Any zero sum or negative expected return conctract would meet this definition (quantitatively). if it floats your boat (makes you hallucinate etc), of course that might be considered a good or service. so you're right, if I was a lawyer those words would be loose language.
So consider an insurance company. This company is engaging in transactions (providing insurance) in which one party will make $X and the other will lose an equal amount of dollars. Would you say that this company is providing no service?
It sounds like you are making the argument that this is zero-sum game, but whether something is zero-sum depends on your utility function. If the players are risk averse, then a transaction like buying insurance can yield positive utility for both participants.
Many trading strategies are performing a service in similar (but more complicated) ways.
Very true, every time you hire someone or spend money on Adwords you're gambling that you'll net more in $$$ or at least lifestyle improvement (in the case of a new employee) than your cost. That is, if you're in business to make a profit, not just spending OPM to build your brand. Even acquiring a customer is a gamble.
Exactly. I've played millions (!) of real-money online poker hands and won some money in the process (not anywhere near what most people who've played that many hands did).
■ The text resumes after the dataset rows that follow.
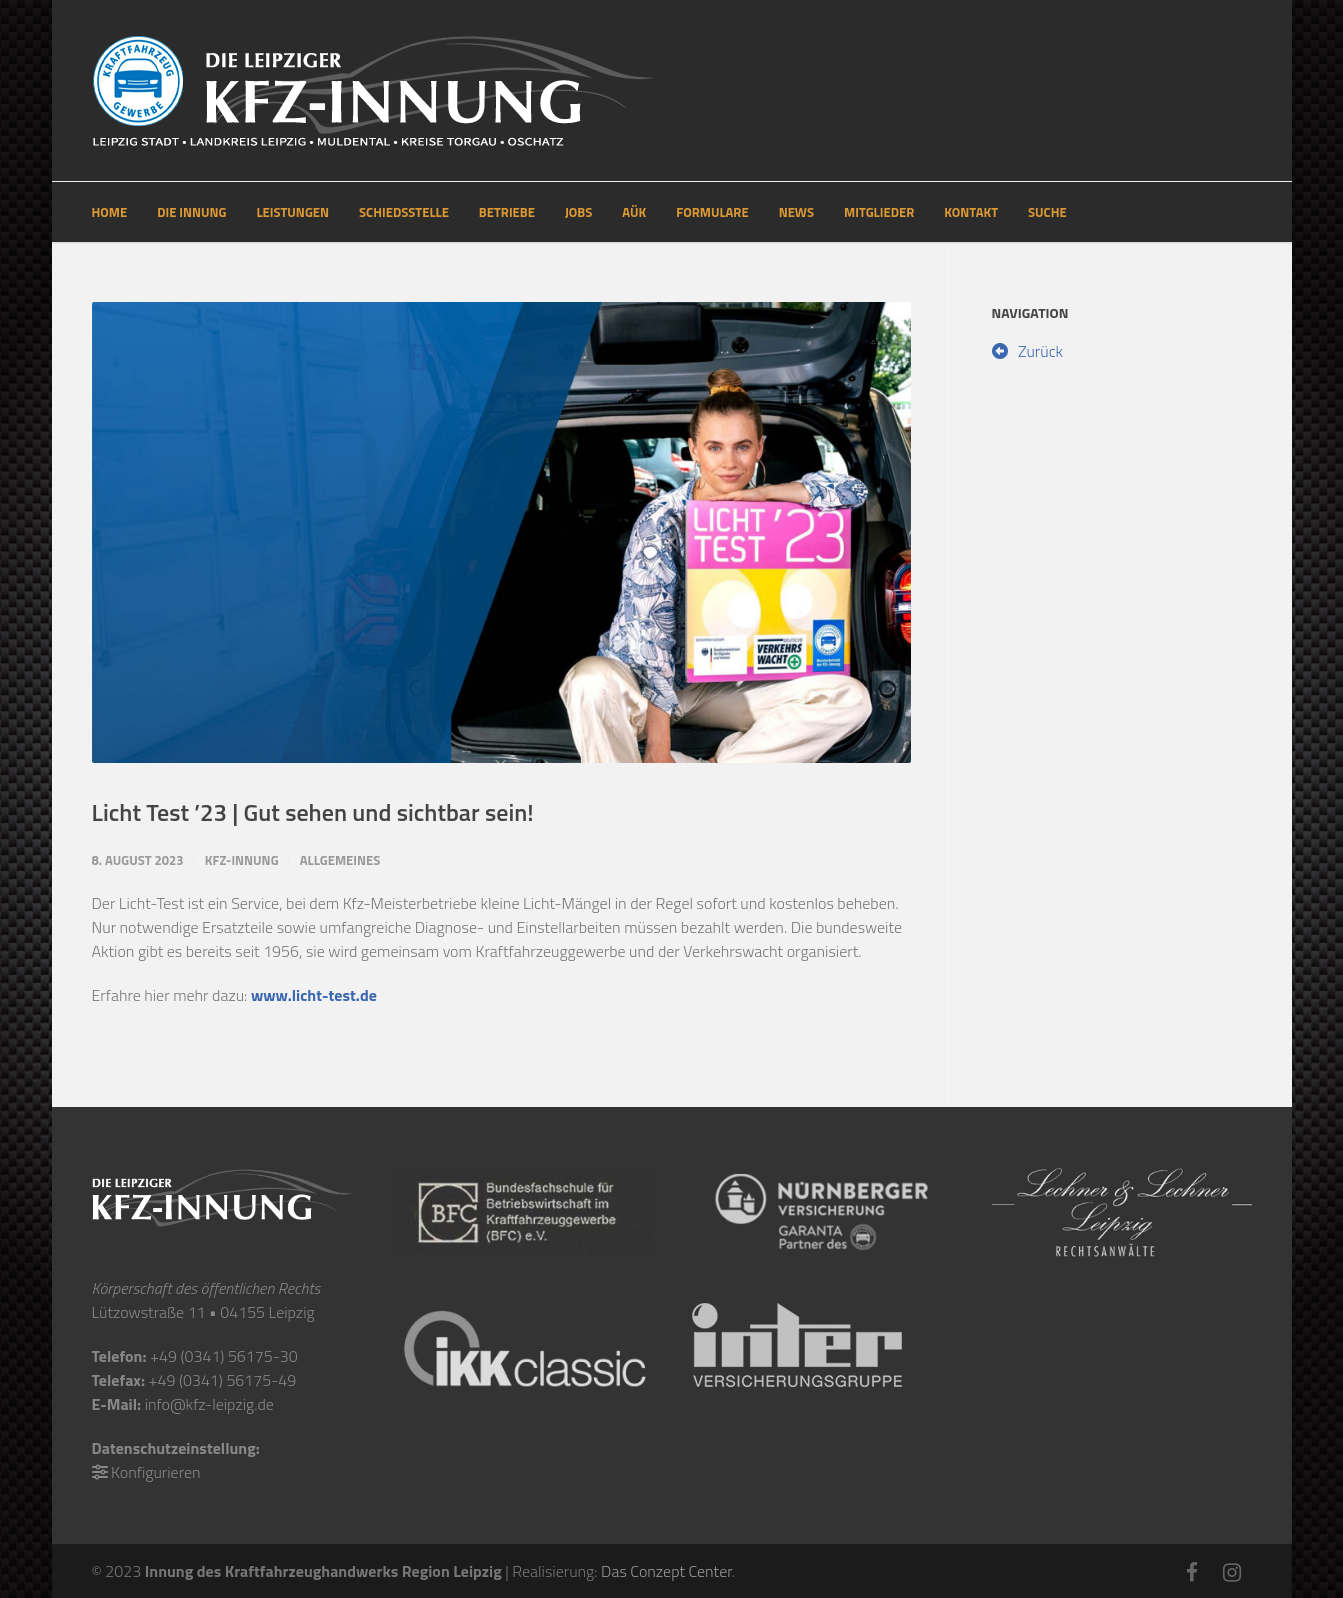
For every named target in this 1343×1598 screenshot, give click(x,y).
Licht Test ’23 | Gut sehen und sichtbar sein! (313, 812)
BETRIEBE (507, 212)
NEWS (796, 212)
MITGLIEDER (879, 212)
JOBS (578, 212)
Most people don't understand that, when you're able to recognize patterns, playing millions of hands while never exposing more than 1% of your bankroll on any deal is not "gambling" but "printing money" (a tiny amount of money in my case compared to consulting but that is not the point).
At the same time the very fact that obviously (seen most of the posts here) most people don't understand basic bankroll management, risk management, standard deviation, expected value, variance, etc. means there are probably quite some opportunities out there to make money for those who do understand that ; )
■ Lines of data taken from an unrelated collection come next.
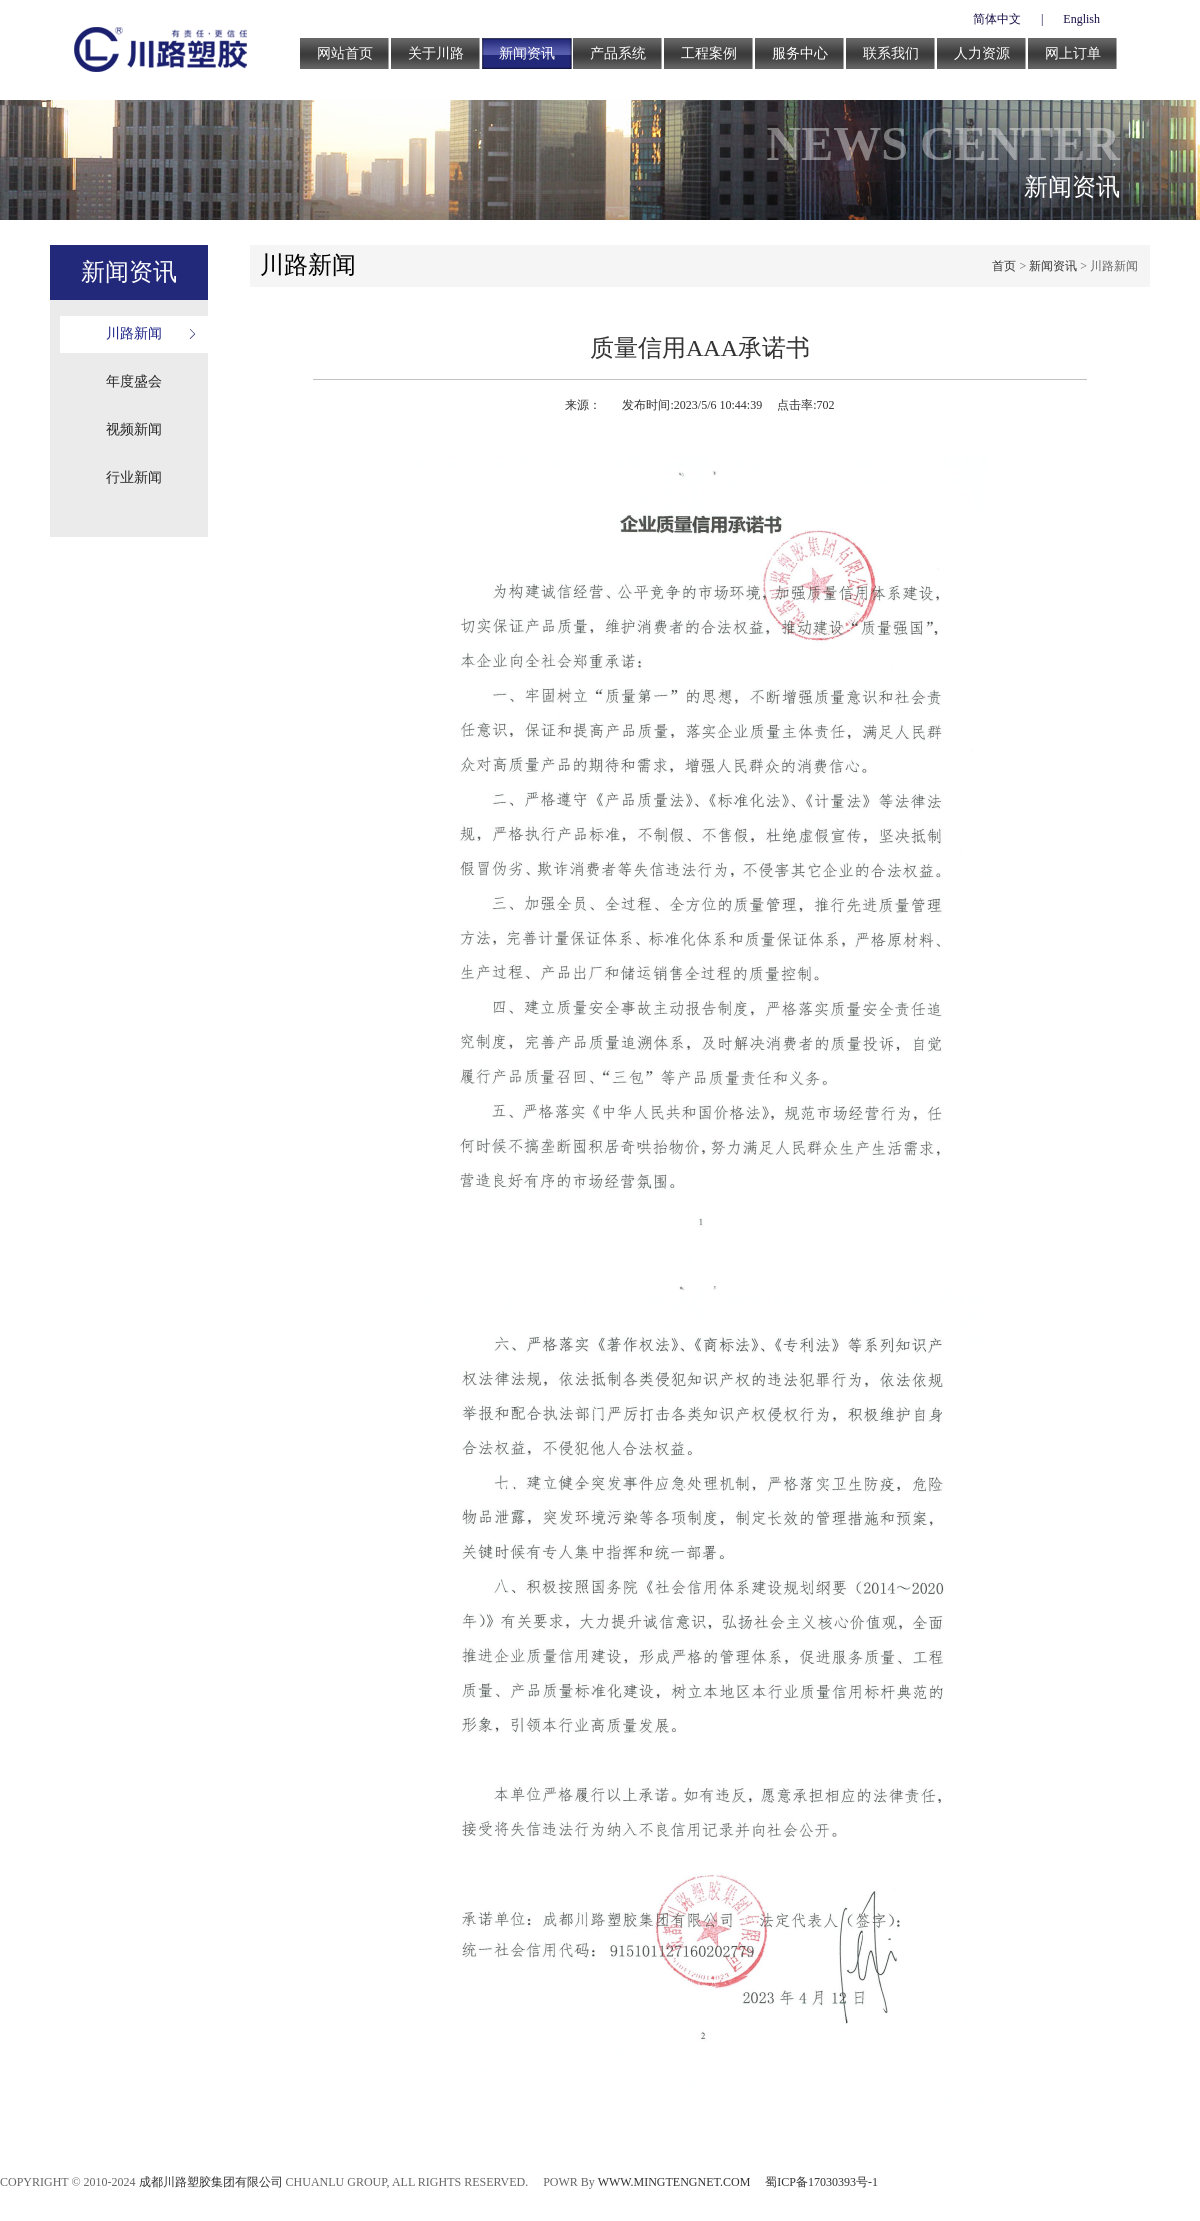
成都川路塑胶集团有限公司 (211, 2182)
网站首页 (345, 53)
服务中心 (800, 53)
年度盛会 (134, 381)
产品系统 (618, 53)
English (1081, 19)
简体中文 (997, 19)
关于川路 (436, 53)
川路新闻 (134, 333)
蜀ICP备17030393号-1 (821, 2182)
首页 (1004, 266)
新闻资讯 (527, 53)
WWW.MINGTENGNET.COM (674, 2182)
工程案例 (709, 53)
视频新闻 (134, 429)
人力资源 (982, 53)
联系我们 (891, 53)
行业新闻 (134, 477)
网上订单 (1073, 53)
I think the real problem (as with so many problems) is definitional. What does "gambling" actually mean?
If I tried to kludge together a definition, I might come up with something like:
>Risking the loss of something of value in exchange for the possibility of gaining something of greater value in a situation where the determining factor of losing value or gaining value is random chance
The problem with a definition like this is that, as others have pointed out, it applies to vast realms of human endeavor, from founding a company to playing the lottery. It also includes no distinction between risks with a positive expected value and risks with a negative expected value.
If a lottery has ten $1 tickets for sale and each ticket has an equal chance of winning, there is an obvious difference between the prize being $11 and $9, but buying a ticket at either price is just as much "gambling" in the common parlance.
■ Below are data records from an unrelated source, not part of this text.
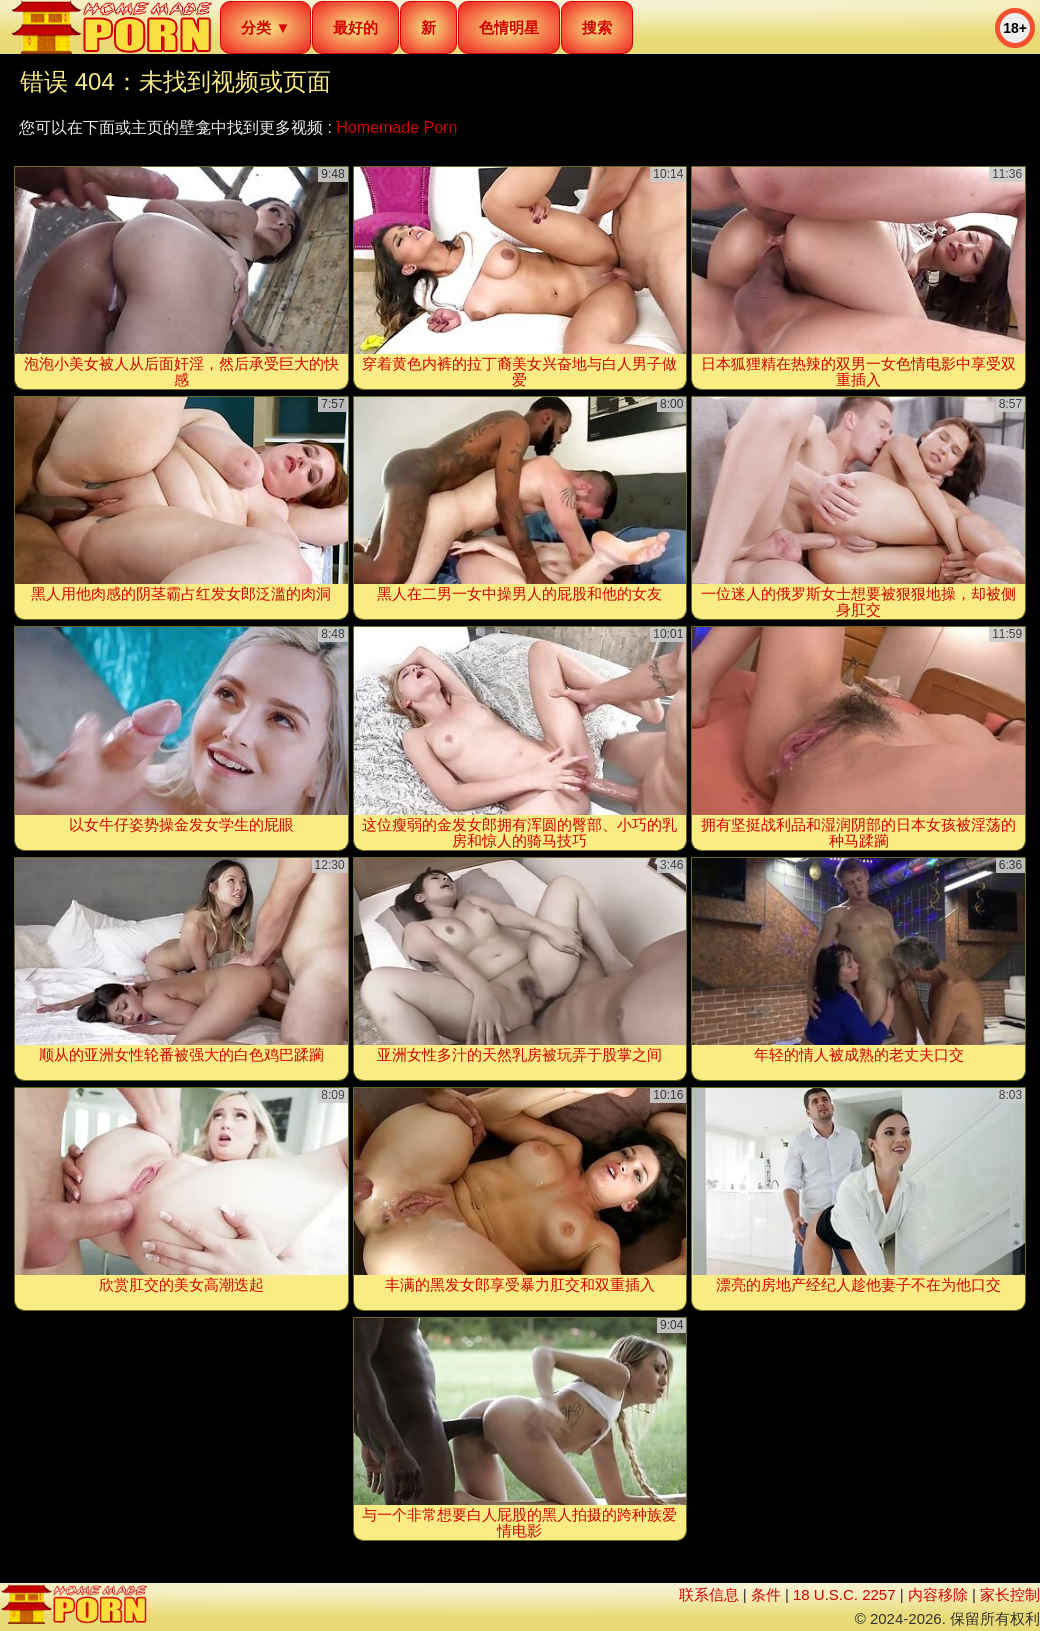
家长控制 (1010, 1594)
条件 (766, 1594)
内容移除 (938, 1594)
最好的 (355, 27)
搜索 (597, 27)
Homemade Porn (396, 127)
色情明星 (509, 27)
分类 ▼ (265, 27)
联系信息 (709, 1594)
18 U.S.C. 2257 (844, 1594)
What we really need is a word that only refers to gambling in situations with an expected value less than or equal to zero.
>If a lottery has a total of ten $1 tickets for sale and each ticket has an equal chance of winning, there is an obvious difference between the prize being $11 and $9, but buying a ticket at either price is just as much "gambling" in the common parlance.
(And indeed, living is gambling. It's all just a matter of the risk/reward portfolie).
But jspauld has apparently made $2/trade after fees on 250,000 trading, with a very small standard deviation (I would guess less than $2/trade) - which makes it one of the best businesses one could ever have.
You can't live without gambling - by e.g. going to be a salaried employee for Yahoo rather than Google or that weird newfangled "TheFacebook" thingy back in 2004, was a gamble.
jspauld, statistically speaking, has made less of a gamble there than almost anyone else posting on HN.
> So, everyone else, beware of making this a case study in how to make lots of money really fast. You are more likely to lose money.
True. But that's true for every single success story posted on HN, reddit, or USAToday.